Recurrent neural networks (RNN) are a class of neural networks that is powerful for modeling sequence data such as time series or natural language.

Schematically, a RNN layer uses a `for` loop to iterate over the timesteps of a sequence, while maintaining an internal state that encodes information about the timesteps it has seen so far.

The Keras RNN API is designed with a focus on:

- **Ease of use**: the built-in `tf.keras.layers.RNN`, `tf.keras.layers.LSTM`, `tf.keras.layers.GRU` layers enable you to quickly build recurrent models without having to make difficult configuration choices.

- **Ease of customization**: You can also define your own RNN cell layer (the inner part of the `for` loop) with custom behavior, and use it with the generic `tf.keras.layers.RNN` layer (the `for` loop itself). This allows you to quickly prototype different research ideas in a flexible way with minimal code.

## Setup

In [1]:
from __future__ import absolute_import, division, print_function, unicode_literals

import collections
import matplotlib.pyplot as plt
import numpy as np

import tensorflow as tf

from tensorflow.keras import layers

## Build a simple model
There are three built-in RNN layers in Keras:
1. `tf.keras.layers.SimpleRNN`, a fully-connected RNN where the output from previous timestep is to be fed to next timestep.
2. `tf.keras.layers.GRU`, first proposed in [Learning Phrase Representations using RNN Encoder-Decoder for Statistical Machine Translation](https://arxiv.org/abs/1406.1078).
3. `tf.keras.layers.LSTM`, first proposed in [Long Short-Term Memory](https://www.bioinf.jku.at/publications/older/2604.pdf).

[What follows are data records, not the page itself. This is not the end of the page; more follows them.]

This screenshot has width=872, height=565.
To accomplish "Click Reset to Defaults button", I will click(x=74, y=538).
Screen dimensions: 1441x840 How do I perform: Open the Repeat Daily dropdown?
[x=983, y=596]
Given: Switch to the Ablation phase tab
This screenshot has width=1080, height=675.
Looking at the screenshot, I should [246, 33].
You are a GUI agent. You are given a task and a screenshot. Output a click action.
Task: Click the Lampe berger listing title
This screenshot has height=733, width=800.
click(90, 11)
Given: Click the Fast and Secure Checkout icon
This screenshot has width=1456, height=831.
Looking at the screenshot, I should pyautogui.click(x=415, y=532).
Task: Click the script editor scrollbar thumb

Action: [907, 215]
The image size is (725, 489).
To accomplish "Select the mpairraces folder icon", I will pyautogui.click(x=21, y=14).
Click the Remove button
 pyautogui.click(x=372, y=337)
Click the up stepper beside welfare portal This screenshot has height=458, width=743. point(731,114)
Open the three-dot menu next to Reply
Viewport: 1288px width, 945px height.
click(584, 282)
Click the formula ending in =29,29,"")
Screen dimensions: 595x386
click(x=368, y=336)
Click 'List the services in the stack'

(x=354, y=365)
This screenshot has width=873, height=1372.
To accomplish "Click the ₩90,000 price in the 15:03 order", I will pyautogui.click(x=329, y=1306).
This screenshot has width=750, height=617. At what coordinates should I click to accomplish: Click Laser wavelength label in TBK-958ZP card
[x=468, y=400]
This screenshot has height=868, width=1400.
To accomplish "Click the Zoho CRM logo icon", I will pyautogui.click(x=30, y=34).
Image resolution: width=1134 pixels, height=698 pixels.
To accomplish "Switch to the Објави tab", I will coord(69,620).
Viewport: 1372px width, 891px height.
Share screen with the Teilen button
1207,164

In early 2015, Keras had the first reusable open-source Python implementations of LSTM and GRU.

Here is a simple example of a `Sequential` model that processes sequences of integers, embeds each integer into a 64-dimensional vector, then processes the sequence of vectors using a `LSTM` layer.

In [2]:
model = tf.keras.Sequential()
# Add an Embedding layer expecting input vocab of size 1000, and
# output embedding dimension of size 64.
model.add(layers.Embedding(input_dim=1000, output_dim=64))

# Add a LSTM layer with 128 internal units.
model.add(layers.LSTM(128))

# Add a Dense layer with 10 units.
model.add(layers.Dense(10))

model.summary()

Model: "sequential"
_________________________________________________________________
Layer (type)                 Output Shape              Param #   
embedding (Embedding)        (None, None, 64)          64000     
_________________________________________________________________
lstm (LSTM)                  (None, 128)               98816     
_________________________________________________________________
dense (Dense)                (None, 10)                1290      
Total params: 164,106
Trainable params: 164,106
Non-trainable params: 0
_________________________________________________________________


## Outputs and states
By default, the output of a RNN layer contain a single vector per sample. This vector is the RNN cell output corresponding to the last timestep, containing information about the entire input sequence. The shape of this output is `(batch_size, units)` where `units` corresponds to the `units` argument passed to the layer's constructor.

A RNN layer can also return the entire sequence of outputs for each sample (one vector per timestep per sample), if you set `return_sequence=True`. The shape of this output is `(batch_size, timesteps, units)`.

In [3]:
model = tf.keras.Sequential()
model.add(layers.Embedding(input_dim=1000, output_dim=64))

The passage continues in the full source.